On algebra and arithmetic of binomial and Gaussian coefficients

In this paper we consider questions relating to algebraic and arithmetic properties of such binomial, polynomial and Gaussian coefficients.
For the central binomial coefficients $\binom{2p}{p}$ and $\binom{2p-1}{p-1}$, a new comparability property modulo $p^3 \cdot \left( 2p-1 \right)$, which is not equal to the degree of a prime number, where $p$ and $(2p-1)$ are prime numbers, Wolstenholm's theorem is used, that for $p \geqslant 5$ these coefficients are respectively comparable with the numbers 2 and 1 modulo $p^3$.
In the part relating to the Gaussian coefficients $\binom{n}{k}_q$, the algebraic and arithmetic properties of these numbers are investigated. Using the algebraic interpretation of the Gaussian coefficients, it is established that the number of $k$-dimensional subspaces of an $n$-dimensional vector space over a finite field of q elements is equal to the number of $(n-k)$ -dimensional subspaces of it, and the number $q$ on which The Gaussian coefficient must be the power of a prime number that is a characteristic of this finite field.
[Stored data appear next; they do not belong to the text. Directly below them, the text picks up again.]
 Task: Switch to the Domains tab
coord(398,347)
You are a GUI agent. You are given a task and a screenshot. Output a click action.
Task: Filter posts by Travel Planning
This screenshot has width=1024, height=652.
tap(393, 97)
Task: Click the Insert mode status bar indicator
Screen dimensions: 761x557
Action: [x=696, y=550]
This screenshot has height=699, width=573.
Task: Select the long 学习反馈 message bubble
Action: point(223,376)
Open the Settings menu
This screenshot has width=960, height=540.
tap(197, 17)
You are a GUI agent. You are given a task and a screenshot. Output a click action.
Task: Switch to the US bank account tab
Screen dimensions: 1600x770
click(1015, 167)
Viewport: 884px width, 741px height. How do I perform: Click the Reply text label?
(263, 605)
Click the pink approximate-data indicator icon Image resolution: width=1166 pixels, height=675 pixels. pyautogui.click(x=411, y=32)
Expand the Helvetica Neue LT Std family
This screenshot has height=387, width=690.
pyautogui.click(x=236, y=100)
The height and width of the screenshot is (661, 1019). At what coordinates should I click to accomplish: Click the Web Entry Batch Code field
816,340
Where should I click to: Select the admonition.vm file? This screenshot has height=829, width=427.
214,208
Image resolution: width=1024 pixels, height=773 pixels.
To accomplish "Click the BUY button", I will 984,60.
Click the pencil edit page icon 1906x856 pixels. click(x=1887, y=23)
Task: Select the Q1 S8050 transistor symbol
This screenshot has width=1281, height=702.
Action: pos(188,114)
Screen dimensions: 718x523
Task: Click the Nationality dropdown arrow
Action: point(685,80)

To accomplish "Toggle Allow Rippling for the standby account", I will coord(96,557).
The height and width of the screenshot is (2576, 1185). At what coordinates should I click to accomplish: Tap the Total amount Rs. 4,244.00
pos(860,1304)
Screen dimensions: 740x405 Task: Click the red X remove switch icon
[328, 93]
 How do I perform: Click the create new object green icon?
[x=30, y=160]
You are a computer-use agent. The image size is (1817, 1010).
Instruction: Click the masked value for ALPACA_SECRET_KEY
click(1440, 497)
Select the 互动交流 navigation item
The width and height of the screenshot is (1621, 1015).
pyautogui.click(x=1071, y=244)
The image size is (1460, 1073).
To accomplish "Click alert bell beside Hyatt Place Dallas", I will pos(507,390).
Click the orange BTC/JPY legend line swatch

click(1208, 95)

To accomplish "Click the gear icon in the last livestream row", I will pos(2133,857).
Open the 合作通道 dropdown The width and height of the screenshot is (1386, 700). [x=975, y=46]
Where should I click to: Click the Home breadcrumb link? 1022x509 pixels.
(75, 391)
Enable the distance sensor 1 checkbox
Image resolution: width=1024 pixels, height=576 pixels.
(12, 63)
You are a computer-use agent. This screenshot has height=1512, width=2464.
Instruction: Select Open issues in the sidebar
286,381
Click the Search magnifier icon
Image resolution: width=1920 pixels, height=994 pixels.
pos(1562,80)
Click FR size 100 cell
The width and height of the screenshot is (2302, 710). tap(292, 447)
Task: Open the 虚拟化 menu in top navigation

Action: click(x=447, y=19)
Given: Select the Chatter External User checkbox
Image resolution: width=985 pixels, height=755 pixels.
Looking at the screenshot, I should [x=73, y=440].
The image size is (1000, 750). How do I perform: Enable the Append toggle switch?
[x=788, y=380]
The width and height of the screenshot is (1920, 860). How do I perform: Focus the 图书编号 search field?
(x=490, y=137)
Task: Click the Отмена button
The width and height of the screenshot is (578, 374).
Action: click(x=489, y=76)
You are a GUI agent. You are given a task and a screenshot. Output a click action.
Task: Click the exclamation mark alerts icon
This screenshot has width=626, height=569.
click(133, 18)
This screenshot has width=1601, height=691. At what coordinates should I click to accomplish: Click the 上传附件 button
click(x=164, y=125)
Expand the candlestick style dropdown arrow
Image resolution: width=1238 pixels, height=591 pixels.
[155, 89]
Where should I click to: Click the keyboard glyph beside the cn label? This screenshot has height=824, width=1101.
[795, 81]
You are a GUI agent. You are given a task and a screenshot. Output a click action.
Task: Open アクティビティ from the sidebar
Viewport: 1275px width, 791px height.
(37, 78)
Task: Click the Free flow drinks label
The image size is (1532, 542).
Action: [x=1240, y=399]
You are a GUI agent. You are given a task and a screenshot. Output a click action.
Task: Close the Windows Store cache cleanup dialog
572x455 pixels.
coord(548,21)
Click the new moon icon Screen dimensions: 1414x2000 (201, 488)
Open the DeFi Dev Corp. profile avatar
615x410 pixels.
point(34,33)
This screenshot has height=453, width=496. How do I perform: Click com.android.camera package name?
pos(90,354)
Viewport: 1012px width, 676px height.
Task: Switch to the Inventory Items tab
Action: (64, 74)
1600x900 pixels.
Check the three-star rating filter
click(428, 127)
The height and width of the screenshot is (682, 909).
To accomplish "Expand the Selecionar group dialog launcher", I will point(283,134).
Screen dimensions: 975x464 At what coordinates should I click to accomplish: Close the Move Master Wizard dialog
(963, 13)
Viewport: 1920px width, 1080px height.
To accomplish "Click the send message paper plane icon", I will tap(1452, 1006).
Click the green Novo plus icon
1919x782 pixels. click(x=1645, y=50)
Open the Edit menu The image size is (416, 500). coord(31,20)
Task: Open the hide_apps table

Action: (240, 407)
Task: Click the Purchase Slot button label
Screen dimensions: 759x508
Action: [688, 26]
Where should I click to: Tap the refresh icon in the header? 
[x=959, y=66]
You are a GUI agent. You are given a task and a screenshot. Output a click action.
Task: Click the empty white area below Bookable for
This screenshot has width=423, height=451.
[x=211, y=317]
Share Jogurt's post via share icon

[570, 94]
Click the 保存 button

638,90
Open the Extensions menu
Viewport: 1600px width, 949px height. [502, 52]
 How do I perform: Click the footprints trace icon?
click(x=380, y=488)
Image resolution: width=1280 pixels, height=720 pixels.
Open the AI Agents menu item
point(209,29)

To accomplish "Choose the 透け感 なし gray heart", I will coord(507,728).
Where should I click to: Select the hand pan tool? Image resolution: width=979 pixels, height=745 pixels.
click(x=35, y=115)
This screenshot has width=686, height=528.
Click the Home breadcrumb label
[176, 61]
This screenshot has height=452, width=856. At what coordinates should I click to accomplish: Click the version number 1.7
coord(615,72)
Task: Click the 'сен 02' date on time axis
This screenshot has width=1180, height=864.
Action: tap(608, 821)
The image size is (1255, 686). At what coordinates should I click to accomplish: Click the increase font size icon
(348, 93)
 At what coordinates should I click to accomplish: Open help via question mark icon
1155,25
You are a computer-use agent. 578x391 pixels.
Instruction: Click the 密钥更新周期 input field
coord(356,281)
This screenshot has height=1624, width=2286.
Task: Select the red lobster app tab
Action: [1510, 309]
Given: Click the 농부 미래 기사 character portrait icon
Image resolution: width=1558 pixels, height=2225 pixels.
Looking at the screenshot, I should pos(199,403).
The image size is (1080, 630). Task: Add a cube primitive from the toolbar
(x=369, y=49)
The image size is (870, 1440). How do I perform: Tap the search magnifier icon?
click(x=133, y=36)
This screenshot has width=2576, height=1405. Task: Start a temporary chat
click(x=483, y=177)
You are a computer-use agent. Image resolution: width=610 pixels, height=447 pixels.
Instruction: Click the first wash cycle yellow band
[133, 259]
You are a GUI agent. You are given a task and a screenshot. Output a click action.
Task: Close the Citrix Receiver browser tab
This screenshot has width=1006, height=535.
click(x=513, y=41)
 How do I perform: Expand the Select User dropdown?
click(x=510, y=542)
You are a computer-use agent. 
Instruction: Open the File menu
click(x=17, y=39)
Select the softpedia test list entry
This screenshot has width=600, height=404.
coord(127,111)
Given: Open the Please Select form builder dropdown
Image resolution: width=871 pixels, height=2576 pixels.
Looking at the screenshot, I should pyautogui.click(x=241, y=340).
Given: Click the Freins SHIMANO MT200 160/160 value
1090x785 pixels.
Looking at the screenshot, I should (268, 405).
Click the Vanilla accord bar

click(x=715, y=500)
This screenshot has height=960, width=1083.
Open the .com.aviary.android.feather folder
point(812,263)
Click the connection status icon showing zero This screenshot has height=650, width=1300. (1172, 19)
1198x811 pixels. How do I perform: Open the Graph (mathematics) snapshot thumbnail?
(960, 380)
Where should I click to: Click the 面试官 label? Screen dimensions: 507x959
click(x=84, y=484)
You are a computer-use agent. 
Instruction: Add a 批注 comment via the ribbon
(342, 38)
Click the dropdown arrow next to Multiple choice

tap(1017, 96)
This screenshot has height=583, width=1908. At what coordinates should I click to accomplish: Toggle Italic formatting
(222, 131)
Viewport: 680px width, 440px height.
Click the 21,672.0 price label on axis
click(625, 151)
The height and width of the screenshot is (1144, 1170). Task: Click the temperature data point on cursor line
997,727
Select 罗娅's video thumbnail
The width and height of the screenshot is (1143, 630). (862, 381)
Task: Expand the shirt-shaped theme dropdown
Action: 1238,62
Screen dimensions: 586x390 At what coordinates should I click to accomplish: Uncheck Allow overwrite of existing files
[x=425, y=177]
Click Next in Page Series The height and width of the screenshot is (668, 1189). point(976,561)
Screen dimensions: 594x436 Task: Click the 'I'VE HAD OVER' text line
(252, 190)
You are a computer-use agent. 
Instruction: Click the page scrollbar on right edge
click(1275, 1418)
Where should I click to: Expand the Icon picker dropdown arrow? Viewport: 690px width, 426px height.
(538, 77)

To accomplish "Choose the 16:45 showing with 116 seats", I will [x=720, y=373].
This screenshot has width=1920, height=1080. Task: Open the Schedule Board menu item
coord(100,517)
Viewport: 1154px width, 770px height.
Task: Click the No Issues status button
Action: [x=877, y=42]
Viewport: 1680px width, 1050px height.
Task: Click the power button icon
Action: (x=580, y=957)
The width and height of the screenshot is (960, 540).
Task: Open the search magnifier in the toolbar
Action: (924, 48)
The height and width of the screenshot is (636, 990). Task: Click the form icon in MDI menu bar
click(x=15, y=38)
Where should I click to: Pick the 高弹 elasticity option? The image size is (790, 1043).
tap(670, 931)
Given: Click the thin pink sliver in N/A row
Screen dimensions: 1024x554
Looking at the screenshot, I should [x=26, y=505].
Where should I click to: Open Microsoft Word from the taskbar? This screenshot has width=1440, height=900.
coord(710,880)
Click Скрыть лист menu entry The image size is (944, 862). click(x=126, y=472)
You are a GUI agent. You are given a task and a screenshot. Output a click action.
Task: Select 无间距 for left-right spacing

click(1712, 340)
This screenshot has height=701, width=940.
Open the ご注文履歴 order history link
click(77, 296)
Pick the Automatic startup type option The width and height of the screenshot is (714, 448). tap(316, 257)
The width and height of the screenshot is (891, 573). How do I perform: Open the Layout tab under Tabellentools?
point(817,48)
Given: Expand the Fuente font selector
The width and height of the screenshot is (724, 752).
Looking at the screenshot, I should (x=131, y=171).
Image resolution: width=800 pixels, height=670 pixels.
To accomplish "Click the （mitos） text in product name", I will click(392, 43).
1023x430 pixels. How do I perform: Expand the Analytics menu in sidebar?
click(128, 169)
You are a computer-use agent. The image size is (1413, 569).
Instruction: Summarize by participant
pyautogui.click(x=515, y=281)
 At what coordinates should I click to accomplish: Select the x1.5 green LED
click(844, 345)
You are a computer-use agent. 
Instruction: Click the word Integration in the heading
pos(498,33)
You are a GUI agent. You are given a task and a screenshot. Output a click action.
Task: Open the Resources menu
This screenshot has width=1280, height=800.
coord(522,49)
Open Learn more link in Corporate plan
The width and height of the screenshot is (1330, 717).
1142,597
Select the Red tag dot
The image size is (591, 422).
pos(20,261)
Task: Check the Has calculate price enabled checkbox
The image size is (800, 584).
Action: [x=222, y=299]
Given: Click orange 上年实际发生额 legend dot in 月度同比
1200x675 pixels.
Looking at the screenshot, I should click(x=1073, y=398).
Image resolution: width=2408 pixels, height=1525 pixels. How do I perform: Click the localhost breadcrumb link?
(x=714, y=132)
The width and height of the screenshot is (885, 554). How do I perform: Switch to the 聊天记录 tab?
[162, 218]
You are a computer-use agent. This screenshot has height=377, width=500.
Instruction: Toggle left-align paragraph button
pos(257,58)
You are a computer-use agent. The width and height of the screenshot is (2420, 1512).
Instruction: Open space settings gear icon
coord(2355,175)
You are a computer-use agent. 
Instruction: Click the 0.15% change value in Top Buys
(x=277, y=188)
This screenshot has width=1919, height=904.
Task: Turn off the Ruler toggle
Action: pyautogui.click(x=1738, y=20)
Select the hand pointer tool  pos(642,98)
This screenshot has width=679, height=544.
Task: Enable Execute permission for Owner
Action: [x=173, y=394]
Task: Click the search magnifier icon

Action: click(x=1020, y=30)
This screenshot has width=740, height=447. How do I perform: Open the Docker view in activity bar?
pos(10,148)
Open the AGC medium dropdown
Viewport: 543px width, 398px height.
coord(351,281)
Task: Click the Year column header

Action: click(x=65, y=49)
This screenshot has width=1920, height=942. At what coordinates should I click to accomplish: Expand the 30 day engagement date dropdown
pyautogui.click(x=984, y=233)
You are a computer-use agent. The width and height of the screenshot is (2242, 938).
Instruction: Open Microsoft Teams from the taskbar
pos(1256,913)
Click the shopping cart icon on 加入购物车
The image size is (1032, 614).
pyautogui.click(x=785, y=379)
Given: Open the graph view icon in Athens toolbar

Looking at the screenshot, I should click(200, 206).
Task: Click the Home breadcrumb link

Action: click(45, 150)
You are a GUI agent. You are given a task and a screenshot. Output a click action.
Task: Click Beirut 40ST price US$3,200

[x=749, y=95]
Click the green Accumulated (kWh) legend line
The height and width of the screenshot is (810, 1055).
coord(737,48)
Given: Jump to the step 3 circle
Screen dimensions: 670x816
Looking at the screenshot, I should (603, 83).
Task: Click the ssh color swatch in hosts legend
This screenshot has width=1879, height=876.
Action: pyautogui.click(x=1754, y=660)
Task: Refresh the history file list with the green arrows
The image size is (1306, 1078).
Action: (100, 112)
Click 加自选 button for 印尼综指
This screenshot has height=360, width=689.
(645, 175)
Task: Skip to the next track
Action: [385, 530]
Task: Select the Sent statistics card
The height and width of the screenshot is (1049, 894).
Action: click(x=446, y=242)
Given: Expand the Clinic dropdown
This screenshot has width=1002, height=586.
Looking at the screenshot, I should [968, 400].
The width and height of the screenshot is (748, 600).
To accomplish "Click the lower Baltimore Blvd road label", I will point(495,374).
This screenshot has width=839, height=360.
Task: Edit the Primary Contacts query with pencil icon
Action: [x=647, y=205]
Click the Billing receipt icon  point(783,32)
Lower and upper bounds are obtained for the sum $\sum_{k = 0}^{n} \binom{n}{k}_q$ of all Gaussian coefficients sufficiently close to its exact value (a formula for the exact value of such a sum has not yet been established), and also the asymptotic formula for $q \to \infty$. In view of the absence of a convenient generating function for Gaussian coefficients, we use the original definition of the Gaussian coefficient $\binom{n}{k}_q$, and assume that $q>1$.
In the study of the arithmetic properties of divisibility and the comparability of Gaussian coefficients, the notion of an antiderivative root with respect to a given module is used. The conditions for the divisibility of the Gaussian coefficients $\binom{p}{k}_q$ and $\binom{p^2}{k}_q$ by a prime number $p$ are obtained, and the sum of all these coefficients modulo a prime number $p$.
In the final part, some unsolved problems in number theory are presented, connected with binomial and Gaussian coefficients, which may be of interest for further research.